CNSPulse
T45

PATTERNS OF REAL-WORLD ANTIPSYCHOTIC SWITCHING AFTER INITIATING ADJUNCTIVE CARIPRAZINE OR LUMATEPERONE IN ADULTS WITH MAJOR DEPRESSIVE DISORDER

Jeffrey R. Strawn — Rahul Khairnar2, Enrico Zanardo3, Kaixin Zhang4, Susannah Ripley5, François Laliberté5, Nadia Nabulsi2 1University of Cincinnati, 2AbbVie, 3Analysis Group, Inc., 4Analysis Group ULC, 5Groupe d’analyse SRI

2026 ASCP Annual Meeting

In major depressive disorder (MDD), patients receiving adjunctive treatment may switch between atypical antipsychotics (AA), a practice associated with worse outcomes (eg, relapse and hospitalization). Understanding real-world AA switching patterns may optimize treatment and improve outcomes.
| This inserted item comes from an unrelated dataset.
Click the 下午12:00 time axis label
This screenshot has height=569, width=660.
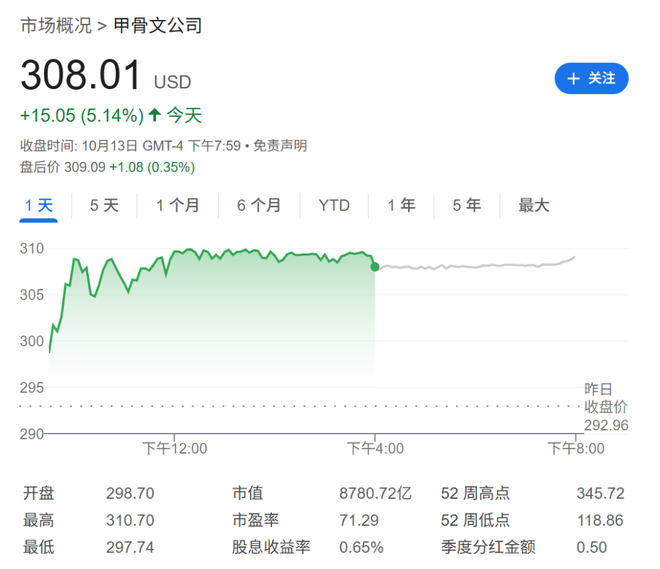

We investigated AA switching patterns among individuals with MDD initiating adjunctive cariprazine or lumateperone.

Methods

The Komodo Research Database Plus was utilized to identify claims data (12/20/2020-7/31/2025) for adults with MDD who initiated adjunctive cariprazine or lumateperone (first dispensing=index) on or after 12/20/2021. Inclusion criteria included ≥12 months of continuous insurance enrollment prior to index date (baseline period), ≥2 pharmacy claims for the index AA, evidence of concurrent use of an antidepressant, and ≥3 months of postindex follow-up. Exclusion criteria included ≥1 bipolar disorder or schizophrenia diagnosis during the baseline period or on the index date, ≥1 record of a nonindex AA within 14 days preindex, or treatment with a long-acting injectable antipsychotic within 3 months preindex. Baseline demographic and clinical characteristics of AA cohorts were balanced with inverse probability of treatment weighting based on propensity scores. Switching prevalence was assessed at 3, 6, 9, or 12 months postindex, with switch defined as ≥2 postindex dispensings of a nonindex AA. A sensitivity analysis was also performed with switch defined as ≥1 postindex dispensing. Odds ratios (OR), their CIs and P values were estimated using logistic regression models comparing switch rates between cohorts.

Results

At all timepoints, AA switching was less frequent among patients who initiated cariprazine (n=24,270) than in those who initiated lumateperone (n=1787). In the weighted cohorts, switch rates among patients who initiated cariprazine and lumateperone were 7.8% and 13.3% at 3 months, 12.9% and 21.5% at 6 months, 16.8% and 27.0% at 9 months, and 19.6% and 29.4% at 12 months, respectively. Patients were 45% less likely to switch at 3 months after initiating cariprazine compared with lumateperone (OR [95% CI]=0.55 [0.48, 0.64], P < .001), 46% less likely at 6 months (0.54 [0.47, 0.61], P < .001), 46% less likely at 9 months (0.54 [0.48, 0.62], P < .001), and 42% less likely at 12 months (0.58 [0.51, 0.67], P < .001). A sensitivity analysis where the definition of a switch was relaxed to ≥1 postindex dispensing of a nonindex AA showed similar results, with significant ORs at 3, 6, 9, and 12 months. Patients that switched AAs most commonly switched to aripiprazole (cariprazine cohort: 5.0%; lumateperone cohort: 6.0%), brexpiprazole (2.8%; 2.5%), and lurasidone (2.0%; 3.7%). Of all patients initiating lumateperone, 4.4% switched to cariprazine, whereas 1.0% of the patients initiating cariprazine switched to lumateperone.

Conclusions

In patients with MDD, initiating adjunctive cariprazine was associated with a significantly lower likelihood of switching to a different AA compared to adjunctive lumateperone at 3, 6, 9, and 12 months.